## Stored items:
+---+

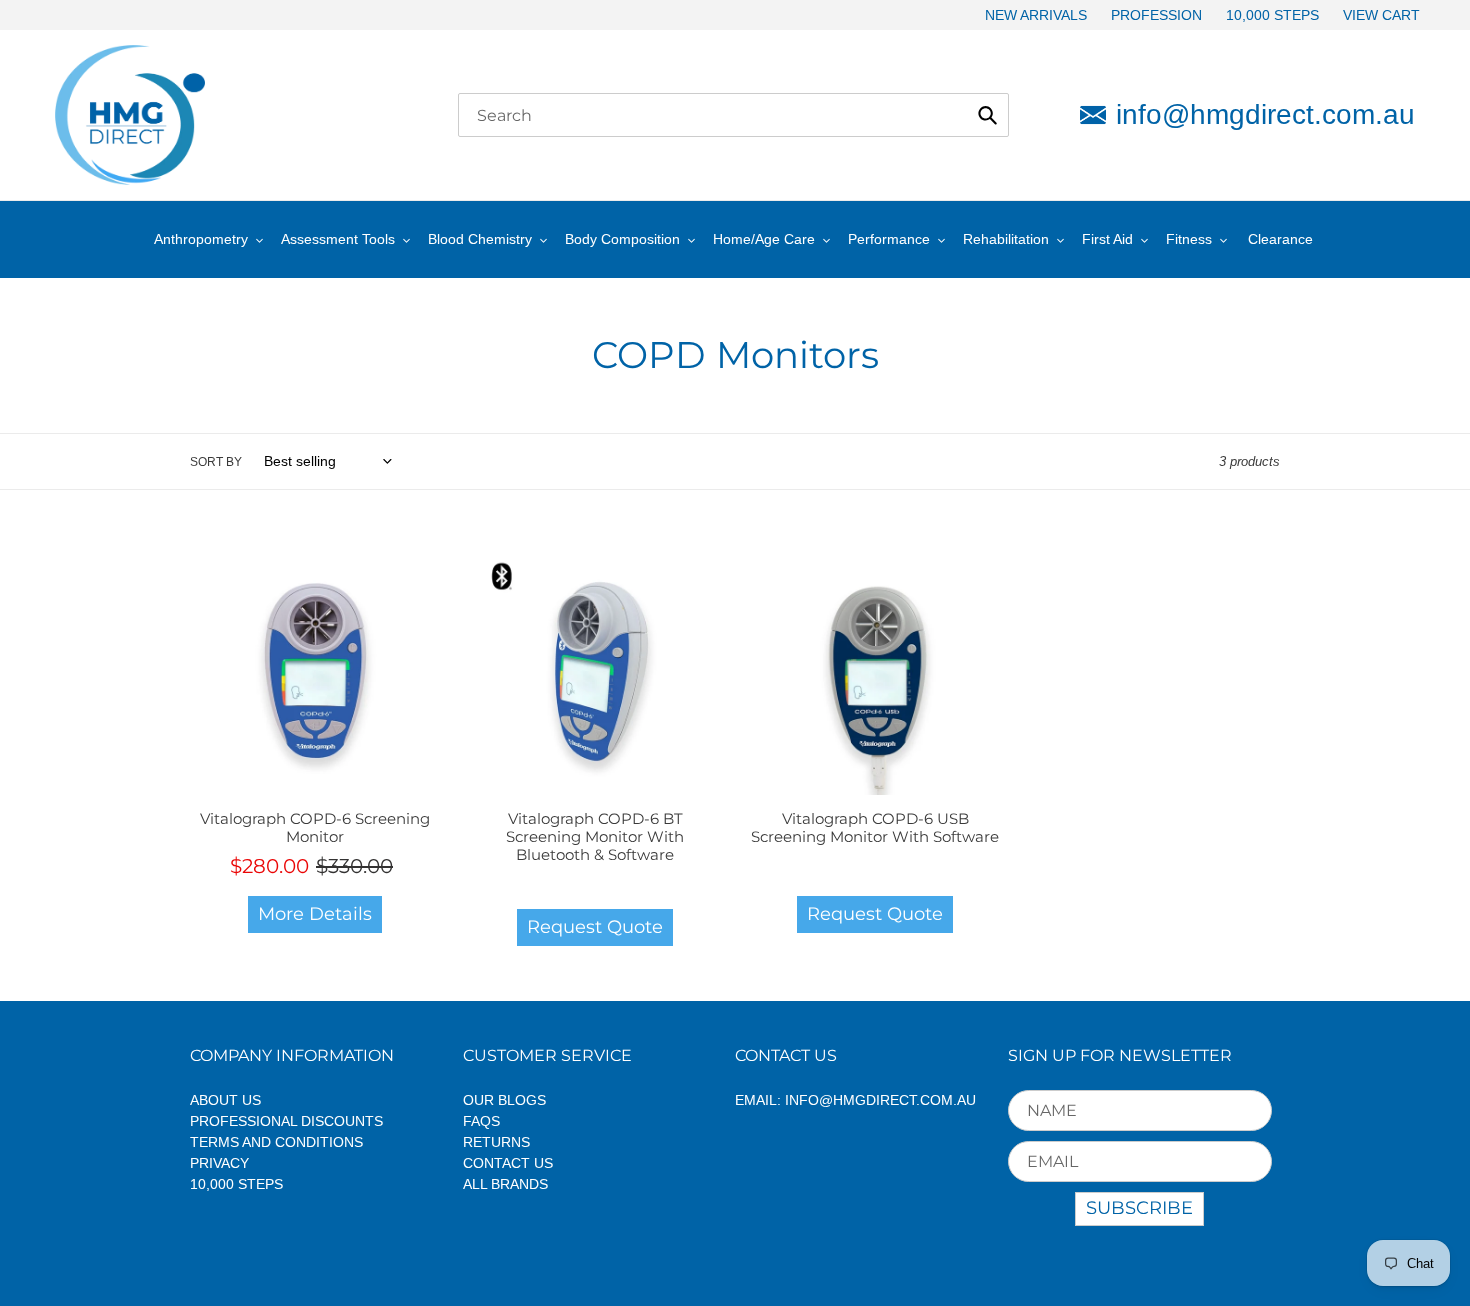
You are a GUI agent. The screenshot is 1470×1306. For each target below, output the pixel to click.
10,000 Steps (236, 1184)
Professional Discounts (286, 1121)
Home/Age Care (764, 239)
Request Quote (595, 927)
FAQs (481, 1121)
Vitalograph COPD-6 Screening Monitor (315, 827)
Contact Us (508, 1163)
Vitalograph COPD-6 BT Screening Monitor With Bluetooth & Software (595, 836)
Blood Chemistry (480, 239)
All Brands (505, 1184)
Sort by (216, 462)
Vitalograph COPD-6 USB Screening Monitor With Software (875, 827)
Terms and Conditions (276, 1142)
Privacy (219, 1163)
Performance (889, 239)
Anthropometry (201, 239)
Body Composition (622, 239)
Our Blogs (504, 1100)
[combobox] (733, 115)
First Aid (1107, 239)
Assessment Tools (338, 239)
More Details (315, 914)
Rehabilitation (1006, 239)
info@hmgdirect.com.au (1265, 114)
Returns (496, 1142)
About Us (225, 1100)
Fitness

+---+

## Task item:
Out of the records above, pull each line containing the word "COPD".

## Expected output:
Vitalograph COPD-6 Screening Monitor (315, 827)
Vitalograph COPD-6 BT Screening Monitor With Bluetooth & Software (595, 836)
Vitalograph COPD-6 USB Screening Monitor With Software (875, 827)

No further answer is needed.